Extrait du texte -
────────────────────

Sur 900 pages, on suit donc la quête de Lorca et de son équipe de chasseurs, leurs questionnements et remises en question. Impossible d'en dévoiler davantage, si ce n'est que l'on croisera une foule de personnages bizarros, des insurgés épris de liberté dans une société flippante de connectivité, d'intelligence artificielle et de virtualité.
La smart-city imaginée par Damasio me paraît terriblement proche de ce qui nous attend, et j'ai pris plaisir à cette démonstration implacable de l'emprise du néolibéralisme sur notre environnement, notre existence et notre esprit. Heureusement, il y a la beauté transcendante des furtifs -et je me surprends à espérer qu'ils existent vraiment, juste pour rendre la vie plus supportable. Enfin, il y a le style Damasio, qui joue avec les mots et les sons, invente une nouvelle langue et de nouveaux signes, et c'est un enchantement à lire ! J'avais l'impression que mon esprit s'ouvrait et se déployait davantage, au fur et à mesure que je tournais les pages et découvrais une nouvelle poésie-fantaisie des mots et une nouvelle conception du monde, un peu à l'instar des personnages.

────────────────────

Contenu des données -
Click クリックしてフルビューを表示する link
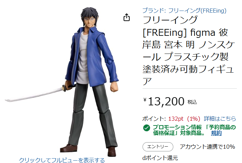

────────────────────

Travail demandé - Donnez la suite de la critique du roman de Damasio après sa dernière phrase, s'il vous plaît.

Résultat obtenu -
Seul bémol : l'histoire d'amour entre Lorca et Sahar, et celle de leur amour fou pour Tishka, qui donnent un petit coup de mou au roman dans son deuxième tiers. du moins, mon âme endurcie y a été moins sensible.
Ca reste néanmoins un livre incroyable de force et d'inventivité, de beauté et de poésie, de folie, de liberté, d'émotion et d'intelligence. Eblouissant.